Like yeah okay this guy was hella abusive. It sounds like Miss Jessel was his willing accomplice but can we really conclude that for sure? DISCUSS.

In chapter 8, TG shows her determined but pessimistic attitude: “We were to keep our heads if we should keep nothing else.” I’m honestly not sure what TG is referring to, here. It’s in the context of Mrs. Grose and TG planning together as to what they should do. Does she mean, keep their heads i.e. their wits about them, even if they lose other things like….their emotions? Their soul? And then again, is she worried about keeping the figurative heads of their intellect or their actual heads; is decapitation and dismemberment a concern here? DISCUSS.

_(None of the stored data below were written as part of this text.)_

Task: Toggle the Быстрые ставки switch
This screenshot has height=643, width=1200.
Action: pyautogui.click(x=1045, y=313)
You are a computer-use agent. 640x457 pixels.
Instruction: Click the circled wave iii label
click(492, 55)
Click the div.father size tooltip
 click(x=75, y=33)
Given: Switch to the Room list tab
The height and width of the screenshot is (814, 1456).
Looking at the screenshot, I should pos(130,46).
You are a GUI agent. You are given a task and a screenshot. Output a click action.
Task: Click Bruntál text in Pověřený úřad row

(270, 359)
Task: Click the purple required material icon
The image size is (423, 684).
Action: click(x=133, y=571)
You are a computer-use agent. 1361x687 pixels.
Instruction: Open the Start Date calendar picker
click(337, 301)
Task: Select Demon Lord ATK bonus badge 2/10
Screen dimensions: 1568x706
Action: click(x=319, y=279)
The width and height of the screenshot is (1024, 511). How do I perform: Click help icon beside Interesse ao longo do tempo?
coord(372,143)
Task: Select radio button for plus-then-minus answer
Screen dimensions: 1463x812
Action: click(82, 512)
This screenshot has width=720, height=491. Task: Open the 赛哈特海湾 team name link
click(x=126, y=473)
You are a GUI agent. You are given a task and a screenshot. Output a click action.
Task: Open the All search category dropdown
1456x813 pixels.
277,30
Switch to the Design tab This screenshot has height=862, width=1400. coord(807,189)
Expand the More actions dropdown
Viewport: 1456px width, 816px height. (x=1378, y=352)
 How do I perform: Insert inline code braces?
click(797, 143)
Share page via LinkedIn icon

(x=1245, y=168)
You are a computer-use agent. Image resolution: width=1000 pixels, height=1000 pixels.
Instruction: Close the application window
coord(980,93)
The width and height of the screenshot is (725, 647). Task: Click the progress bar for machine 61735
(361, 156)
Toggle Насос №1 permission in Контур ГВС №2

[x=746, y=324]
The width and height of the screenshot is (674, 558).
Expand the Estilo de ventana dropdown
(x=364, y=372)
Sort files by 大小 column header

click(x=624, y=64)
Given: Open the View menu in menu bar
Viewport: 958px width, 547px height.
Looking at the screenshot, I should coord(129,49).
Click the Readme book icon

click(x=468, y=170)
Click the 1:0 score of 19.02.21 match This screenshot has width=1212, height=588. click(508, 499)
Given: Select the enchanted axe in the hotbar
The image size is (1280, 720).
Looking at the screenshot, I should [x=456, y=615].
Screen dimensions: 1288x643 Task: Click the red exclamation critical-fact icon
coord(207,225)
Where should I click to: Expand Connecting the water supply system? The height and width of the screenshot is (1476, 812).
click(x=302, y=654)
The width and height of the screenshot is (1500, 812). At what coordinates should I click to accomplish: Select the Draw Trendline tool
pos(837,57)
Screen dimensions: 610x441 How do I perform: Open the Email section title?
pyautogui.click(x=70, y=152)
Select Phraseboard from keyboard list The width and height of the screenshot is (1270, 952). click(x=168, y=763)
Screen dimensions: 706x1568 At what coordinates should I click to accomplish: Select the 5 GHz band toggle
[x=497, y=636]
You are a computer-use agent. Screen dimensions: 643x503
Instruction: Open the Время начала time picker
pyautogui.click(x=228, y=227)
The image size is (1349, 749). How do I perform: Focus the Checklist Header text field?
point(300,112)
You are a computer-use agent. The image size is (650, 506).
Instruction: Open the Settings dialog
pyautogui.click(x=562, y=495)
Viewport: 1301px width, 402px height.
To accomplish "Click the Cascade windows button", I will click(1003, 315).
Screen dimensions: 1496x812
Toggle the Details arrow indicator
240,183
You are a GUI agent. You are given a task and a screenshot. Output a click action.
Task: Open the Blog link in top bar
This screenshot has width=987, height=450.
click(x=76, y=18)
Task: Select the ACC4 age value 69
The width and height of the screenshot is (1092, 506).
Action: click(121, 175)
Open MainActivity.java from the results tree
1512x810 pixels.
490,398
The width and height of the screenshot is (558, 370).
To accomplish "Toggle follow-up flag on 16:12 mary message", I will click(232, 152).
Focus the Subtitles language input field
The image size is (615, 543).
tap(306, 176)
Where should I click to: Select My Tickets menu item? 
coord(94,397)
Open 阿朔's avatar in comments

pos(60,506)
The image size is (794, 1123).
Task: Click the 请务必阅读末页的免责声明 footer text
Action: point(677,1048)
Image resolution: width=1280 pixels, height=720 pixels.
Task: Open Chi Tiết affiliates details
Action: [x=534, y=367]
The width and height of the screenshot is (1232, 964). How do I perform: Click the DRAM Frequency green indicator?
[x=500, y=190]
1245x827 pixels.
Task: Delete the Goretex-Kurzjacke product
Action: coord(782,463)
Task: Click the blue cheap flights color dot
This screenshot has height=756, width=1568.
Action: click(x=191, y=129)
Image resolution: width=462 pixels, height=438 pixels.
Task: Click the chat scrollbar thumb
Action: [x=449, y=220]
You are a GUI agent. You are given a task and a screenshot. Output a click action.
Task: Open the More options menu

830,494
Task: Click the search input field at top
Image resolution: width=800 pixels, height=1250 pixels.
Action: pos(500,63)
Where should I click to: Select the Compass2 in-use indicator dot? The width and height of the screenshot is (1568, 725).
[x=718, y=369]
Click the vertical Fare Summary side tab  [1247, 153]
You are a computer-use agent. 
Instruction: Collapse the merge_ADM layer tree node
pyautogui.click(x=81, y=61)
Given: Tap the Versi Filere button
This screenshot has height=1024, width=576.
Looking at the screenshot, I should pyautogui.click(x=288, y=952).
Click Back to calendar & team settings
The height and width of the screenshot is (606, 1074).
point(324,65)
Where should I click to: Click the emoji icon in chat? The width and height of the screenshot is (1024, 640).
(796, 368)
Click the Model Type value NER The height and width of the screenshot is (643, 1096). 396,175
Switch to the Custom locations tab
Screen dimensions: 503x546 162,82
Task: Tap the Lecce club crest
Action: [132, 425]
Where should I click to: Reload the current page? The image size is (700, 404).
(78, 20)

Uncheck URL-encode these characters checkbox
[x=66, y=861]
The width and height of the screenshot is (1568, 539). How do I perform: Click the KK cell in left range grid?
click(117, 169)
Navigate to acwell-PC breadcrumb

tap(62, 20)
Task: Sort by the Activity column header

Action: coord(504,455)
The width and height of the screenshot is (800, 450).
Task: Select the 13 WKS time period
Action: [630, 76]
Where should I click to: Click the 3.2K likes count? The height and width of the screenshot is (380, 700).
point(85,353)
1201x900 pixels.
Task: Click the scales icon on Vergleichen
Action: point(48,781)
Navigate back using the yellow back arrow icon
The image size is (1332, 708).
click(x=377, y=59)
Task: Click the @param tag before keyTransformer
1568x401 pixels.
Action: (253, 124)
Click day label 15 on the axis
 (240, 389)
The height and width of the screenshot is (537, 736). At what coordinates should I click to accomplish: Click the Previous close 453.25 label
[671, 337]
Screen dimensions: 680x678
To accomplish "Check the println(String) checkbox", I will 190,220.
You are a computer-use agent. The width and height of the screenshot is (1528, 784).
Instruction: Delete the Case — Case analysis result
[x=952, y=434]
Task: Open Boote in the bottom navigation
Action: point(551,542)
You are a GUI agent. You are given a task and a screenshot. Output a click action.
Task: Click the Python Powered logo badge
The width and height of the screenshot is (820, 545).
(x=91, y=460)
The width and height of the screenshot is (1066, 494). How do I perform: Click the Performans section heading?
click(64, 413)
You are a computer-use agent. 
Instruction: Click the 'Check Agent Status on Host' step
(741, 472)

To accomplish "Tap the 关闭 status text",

As we see in chapter 8, once TG gets Mrs. Grose to admit to specifics on Miles’ bad behavior, TG says: “His having lied and been impudent are, I confess, less engaging specimens than I had hoped to have from you of the outbreak in him of the little natural man. Still,” I mused, “they must do, for they make me feel more than ever that I must watch.” TG has already made up her mind on a few points; the chief being that Quint is influencing Miles, he is influencing him negatively, and that the best TG can do is keep watch over the kids and by so doing, obstruct Quint’s influence. Miles is observed as being “under some influence operating in his small intellectual life as a tremendous excitement,” (chapter 9) but this observation is made by TG in the future narrating the story, rather than TG noticing it at the time. Hindsight is 20/20 (if this is indeed a case of hindsight).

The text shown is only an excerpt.